Source records ::
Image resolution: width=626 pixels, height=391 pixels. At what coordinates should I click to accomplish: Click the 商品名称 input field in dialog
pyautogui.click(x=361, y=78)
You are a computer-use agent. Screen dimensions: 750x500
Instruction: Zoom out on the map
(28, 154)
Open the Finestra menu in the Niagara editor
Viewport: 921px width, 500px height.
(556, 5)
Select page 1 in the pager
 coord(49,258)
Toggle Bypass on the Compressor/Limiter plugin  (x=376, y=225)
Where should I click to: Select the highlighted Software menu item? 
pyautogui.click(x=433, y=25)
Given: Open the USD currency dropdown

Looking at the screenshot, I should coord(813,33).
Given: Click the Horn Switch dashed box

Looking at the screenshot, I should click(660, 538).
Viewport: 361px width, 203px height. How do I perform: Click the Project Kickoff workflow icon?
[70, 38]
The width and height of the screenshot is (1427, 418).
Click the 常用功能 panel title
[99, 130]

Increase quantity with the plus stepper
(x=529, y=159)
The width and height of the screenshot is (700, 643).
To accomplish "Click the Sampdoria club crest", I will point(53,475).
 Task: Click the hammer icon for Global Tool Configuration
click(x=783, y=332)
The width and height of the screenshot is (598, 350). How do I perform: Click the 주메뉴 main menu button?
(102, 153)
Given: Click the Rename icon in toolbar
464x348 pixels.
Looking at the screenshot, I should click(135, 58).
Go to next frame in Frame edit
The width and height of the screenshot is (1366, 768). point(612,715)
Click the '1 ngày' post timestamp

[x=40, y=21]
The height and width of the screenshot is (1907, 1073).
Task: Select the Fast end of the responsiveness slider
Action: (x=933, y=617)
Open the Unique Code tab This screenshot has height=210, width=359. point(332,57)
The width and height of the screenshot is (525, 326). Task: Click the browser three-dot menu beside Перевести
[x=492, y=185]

Your assignment ::
Go through the material and write each line out again exactly.

Output for this exercise ::
Image resolution: width=626 pixels, height=391 pixels. At what coordinates should I click to accomplish: Click the 商品名称 input field in dialog
pyautogui.click(x=361, y=78)
You are a computer-use agent. Screen dimensions: 750x500
Instruction: Zoom out on the map
(28, 154)
Open the Finestra menu in the Niagara editor
Viewport: 921px width, 500px height.
(556, 5)
Select page 1 in the pager
 coord(49,258)
Toggle Bypass on the Compressor/Limiter plugin  (x=376, y=225)
Where should I click to: Select the highlighted Software menu item? 
pyautogui.click(x=433, y=25)
Given: Open the USD currency dropdown

Looking at the screenshot, I should coord(813,33).
Given: Click the Horn Switch dashed box

Looking at the screenshot, I should click(660, 538).
Viewport: 361px width, 203px height. How do I perform: Click the Project Kickoff workflow icon?
[70, 38]
The width and height of the screenshot is (1427, 418).
Click the 常用功能 panel title
[99, 130]

Increase quantity with the plus stepper
(x=529, y=159)
The width and height of the screenshot is (700, 643).
To accomplish "Click the Sampdoria club crest", I will point(53,475).
 Task: Click the hammer icon for Global Tool Configuration
click(x=783, y=332)
The width and height of the screenshot is (598, 350). How do I perform: Click the 주메뉴 main menu button?
(102, 153)
Given: Click the Rename icon in toolbar
464x348 pixels.
Looking at the screenshot, I should click(135, 58).
Go to next frame in Frame edit
The width and height of the screenshot is (1366, 768). point(612,715)
Click the '1 ngày' post timestamp

[x=40, y=21]
The height and width of the screenshot is (1907, 1073).
Task: Select the Fast end of the responsiveness slider
Action: (x=933, y=617)
Open the Unique Code tab This screenshot has height=210, width=359. point(332,57)
The width and height of the screenshot is (525, 326). Task: Click the browser three-dot menu beside Перевести
[x=492, y=185]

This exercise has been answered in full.